Untuk menjadi seorang
pemimpin efektif, seorang pimpinan harus mampu memberi pengaruh pada seluruh elemen pada tempat pelayanan berlangsung guna mencapai tujuan yang telah disematkan sebelumnya (WHO, 2007). Penelitian dilakukan pada puskesmas rawat inap yang ada di Kota Denpasar untuk mengeksplorasi variabel – variabel yang mempengaruhi budaya patient safety di puskesmas. puskesmas rawat inap dipilih sebagai lokasi penelitian mengingat fungsi dan keberadaannya sesuai alur jaminan kesehatan masyarakat, merupakan garda terdepan dalam memberikan pelayanan jasa kesehatan serta pengobatan, baik bersifat pencegahan maupun tindakan perawatan yang dikunjungi masyarakat.
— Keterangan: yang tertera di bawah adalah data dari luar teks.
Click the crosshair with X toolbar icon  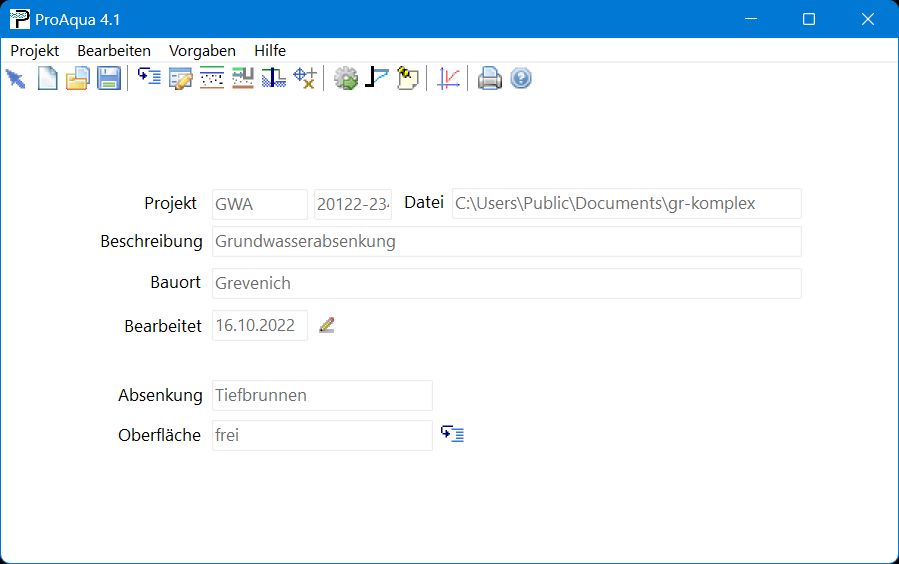pos(304,79)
Kepuasan kerja para tenaga kesehatan serta gaya kepemimpinan yang ada di puskesmas akan menjadi penilaian kualitas pelayanan yang diberikan puskesmas tersebut. 1.2 Rumusan Masalah Berdasarkan latar belakang permasalahan yang telah diuraikan sebelumnya dapat disusun rumusan masalah penelitian sebagai berikut: 1) Bagaimana pengaruh kepemimpinan transformasional terhadap kepuasan kerja tenaga kesehatan? 2) Bagaimana pengaruh kepemimpinan transformasional terhadap budaya patient safety tenaga kesehatan?
8
3) Bagaimana pengaruh kepuasan kerja terhadap budaya patient safety tenaga kesehatan? 4) Bagaimana
kepuasan
kerja
memediasi
pengaruh
kepemimpinan
transformasional terhadap budaya patient safety tenaga kesehatan? 1.3 Tujuan Penelitian Tujuan penelitian yang ingin dicapai adalah menjawab semua rumusan masalah penelitian ini, yaitu: 1) Menganalisis dan menjelaskan pengaruh kepemimpinan transformasional terhadap kepuasan kerja tenaga kesehatan. 2) Menganalisis dan menjelaskan pengaruh kepemimpinan transformasional terhadap budaya patient safety tenaga kesehatan. 3) Menganalisis dan menjelaskan pengaruh kepuasan kerja terhadap budaya patient safety tenaga kesehatan. 4) Menganalisis dan menjelaskan peran mediasi kepuasan kerja pada pengaruh kepemimpinan transformasional terhadap budaya patient safety tenaga kesehatan. 1.4 Manfaat Penelitian Manfaat yang diharapkan dan dapat diperoleh dari penelitian ini meliputi manfaat teoritis dan manfaat praktis, yaitu: 1) Manfaat Teoritis, penelitian ini diharapkan mampu memberikan manfaat dalam bidang ilmu manajemen sumber daya manusia sebagai referensi tambahan terutama dalam manajemen pelayanan kesehatan dan organisasi
9
layanan jasa lainnya, khususnya dalam hal yang berhubungan dengan kepuasan transformasional, kepuasan kerja, dan budaya patient safety. 2) Manfaat Praktis, hasil penelitian ini diharapkan dapat membantu dan bahan pertimbangan untuk digunakan sebagai referensi tambahan bagi organisasi terutama puskesmas dalam pengambilan keputusan dan kebijakan yang berhubungan dengan kepemimpinan transformasional, kepuasan kerja, dan budaya patient safety.